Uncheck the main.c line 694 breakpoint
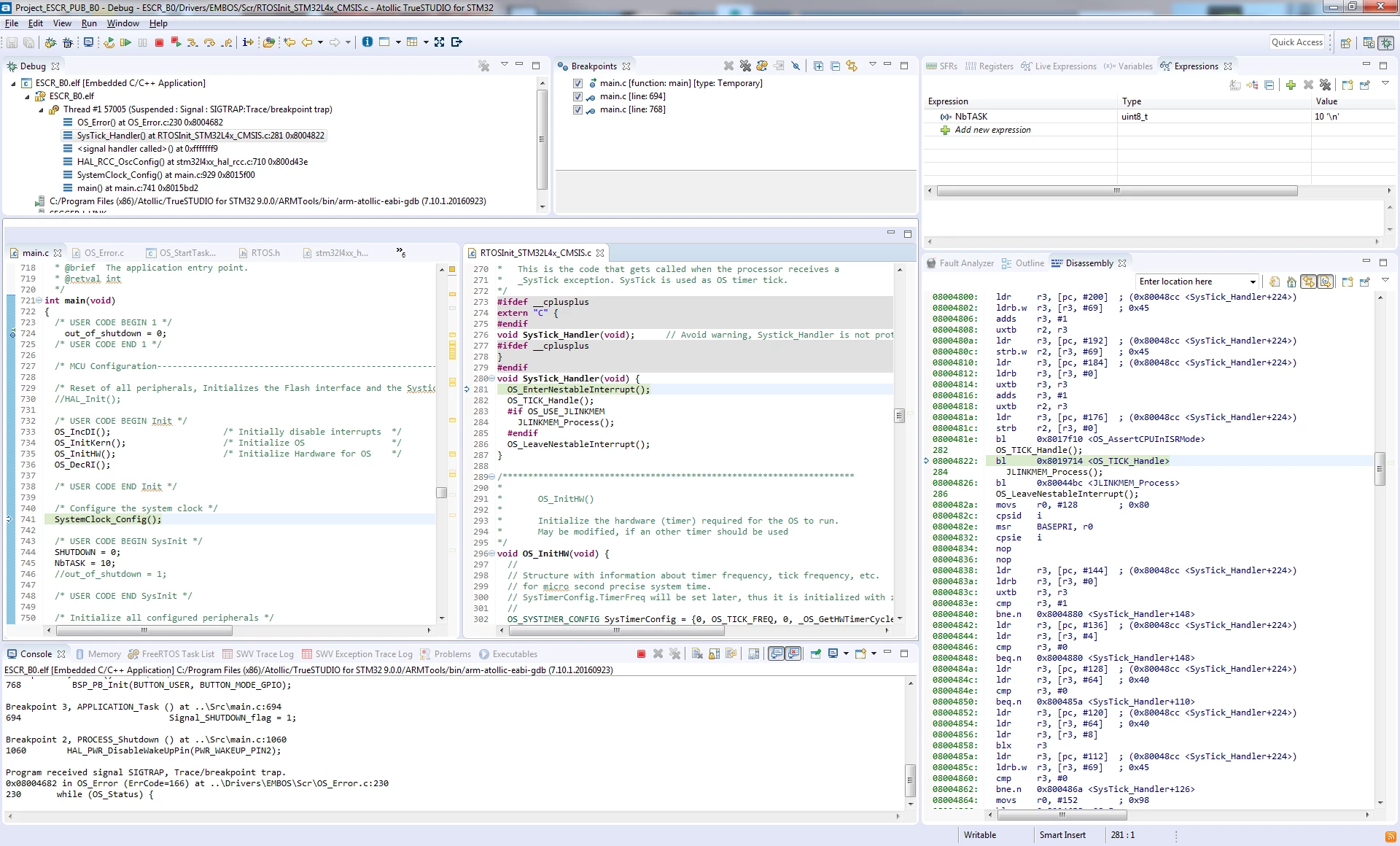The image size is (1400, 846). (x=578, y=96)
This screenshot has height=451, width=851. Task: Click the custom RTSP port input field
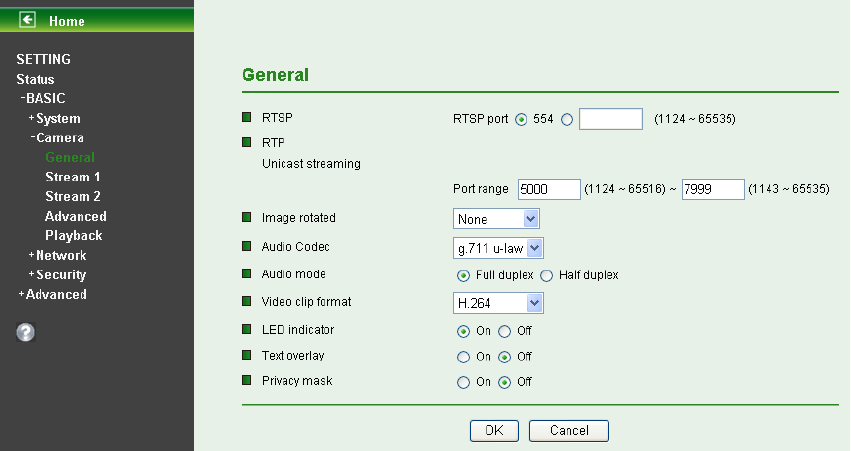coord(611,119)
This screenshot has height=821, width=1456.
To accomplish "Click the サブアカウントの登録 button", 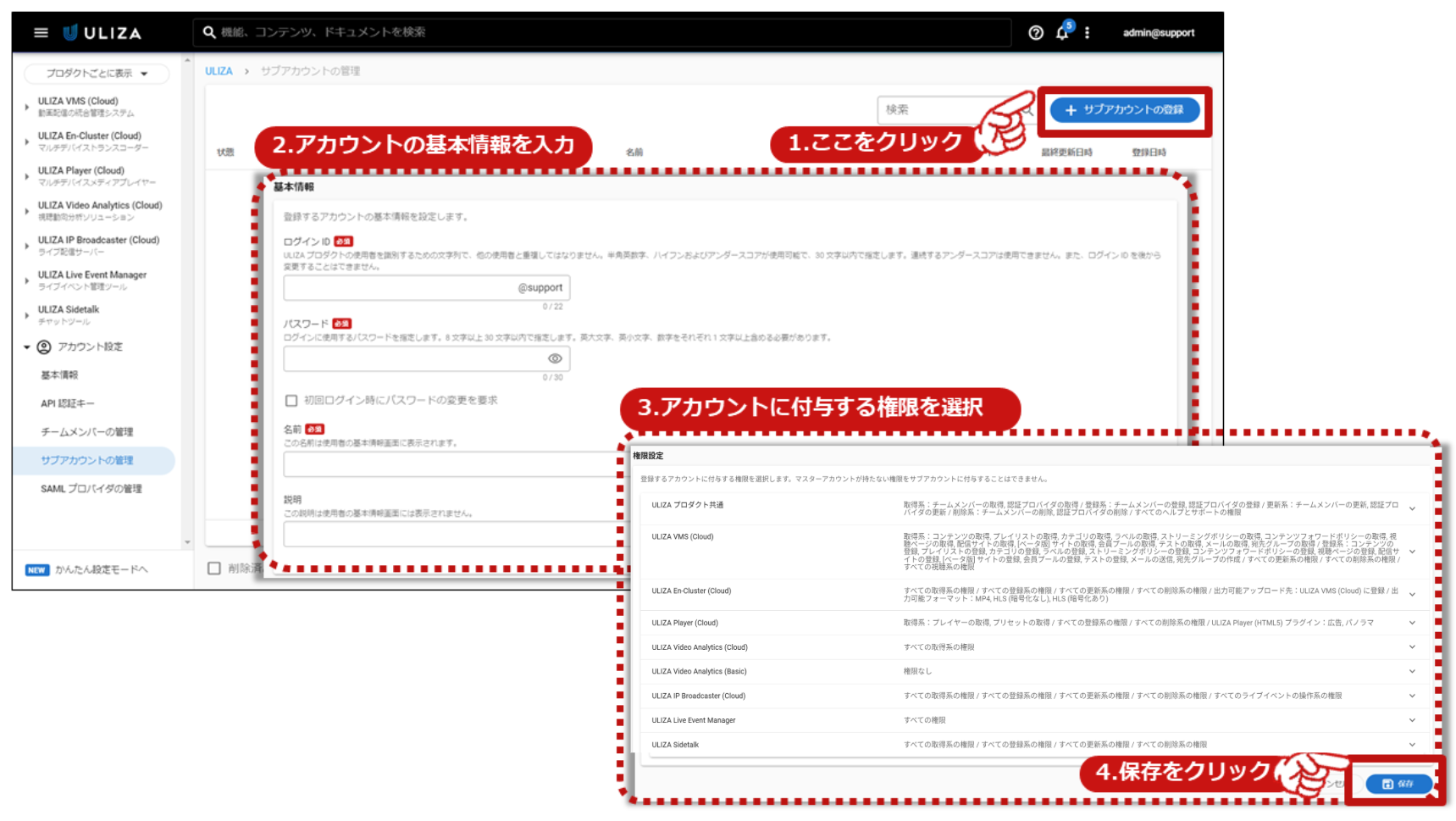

======

## TASK BRIEF
The reply must hold every line above exactly as written and none of the pictures.

## ANSWER AREA
Uncheck the main.c line 694 breakpoint
The image size is (1400, 846). (x=578, y=96)
This screenshot has height=451, width=851. Task: Click the custom RTSP port input field
coord(611,119)
This screenshot has height=821, width=1456.
To accomplish "Click the サブアカウントの登録 button", 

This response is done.